Deutschen Zahnartzlichen Zeituno, 41, pages 525-526 (1986) describes the production of a metal sleeve crown from solid material by means of spark erosion. Here an individual wax body modeled on a casting or in the mouth of the patient is plated about 1 mm thick with copper above and below a plane defined by the crown equator. This galvanically shaped element is separated at the equator so as to produce two shaping electrodes by means of which a tooth replacement part can be produced from a metal blank. Both shaping electrodes sink corresponding to the erosion removal into the metal body and thus form the tooth replacement part, for instance a top crown. The advantage of this method is that standard noble metals and nonnoble metal alloys can be machined, in particular those which cannot or can only be cast with great difficulty. During the tooth replacement part production mistakes which are caused by errors in the dimensions or interfitting of the dies during casting are largely eliminated.

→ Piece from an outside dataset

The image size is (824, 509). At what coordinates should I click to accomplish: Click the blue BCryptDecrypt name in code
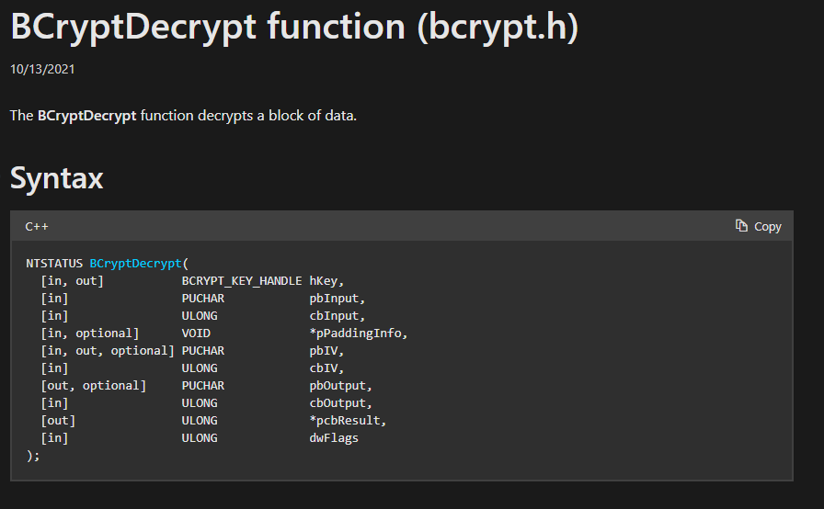(x=135, y=264)
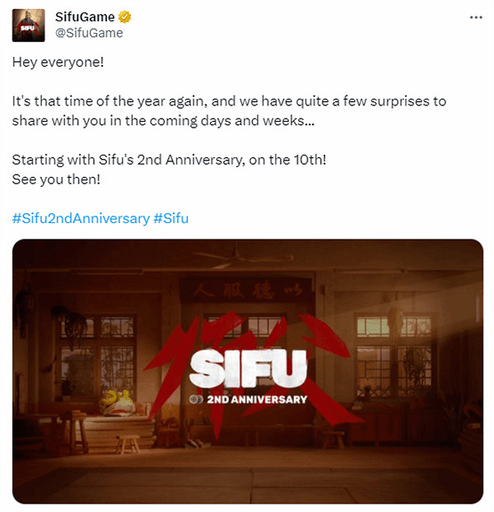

The disadvantage of this method is however that the natural teeth or the correspondingly shaped wax model has no clearly defined equator plane, since the tooth equator extends both vertically or horizontally in a nonstraight manner. If one assumes a central section plane it is necessary to take undercuts into account that cannot be produced by spark erosion.
Thus U.S. Pat. No. 4,904,348 describes how to mount the positive wax models on a common carrier such that casting molds can be made and shaped. The individual tooth replacement parts are aligned in a common equatorial plane that is set at the widest part of their section such that this equatorial plane is the split plane for the subsequent eroding electrodes. In a further step of the method the spaces between the individual replacement parts up to the equatorial plane are filled in order at first to produce the upper electrode, so that during filling of the space between the individual teeth of the replacement wax model one or more orienting pins is set perpendicular to the equatorial plane. After hardening of the cast mass, for instance a silicone mixture, the surfaces are cleared of impurities and the clean model is plated with a thin layer of silver which serves as a conductive layer for the subsequent eroding electrodes After galvanic copper plating these are stabilized by reinforcement and can be used as eroding electrodes. To produce second electrodes the first model is inverted by 180.degree. and is set in a form whose base is filled with a hardenable support mass. After hardening of the support mass another silver layer is applied to the surfaces and plated over with copper. The disadvantage of this is that an arbitrary equatorial plane as described above must be set, and in addition the individual wax models are aligned in a casting mold that is positioned by means of spacers which must be separately built. In order to spare time during the spark-erosion as desired it is not possible that in a unit of time a predetermined number of electrode sparks, according to the applied voltage, can be produced.
In general the above-described methods further have the disadvantage that the wax model is unprotected not only during pulling off of the plaster model but also during preparation or production of the copper electrode and is in danger of being deformed. The exact alignment of the wax model or of the copper electrodes relative to each other is also not described in the art.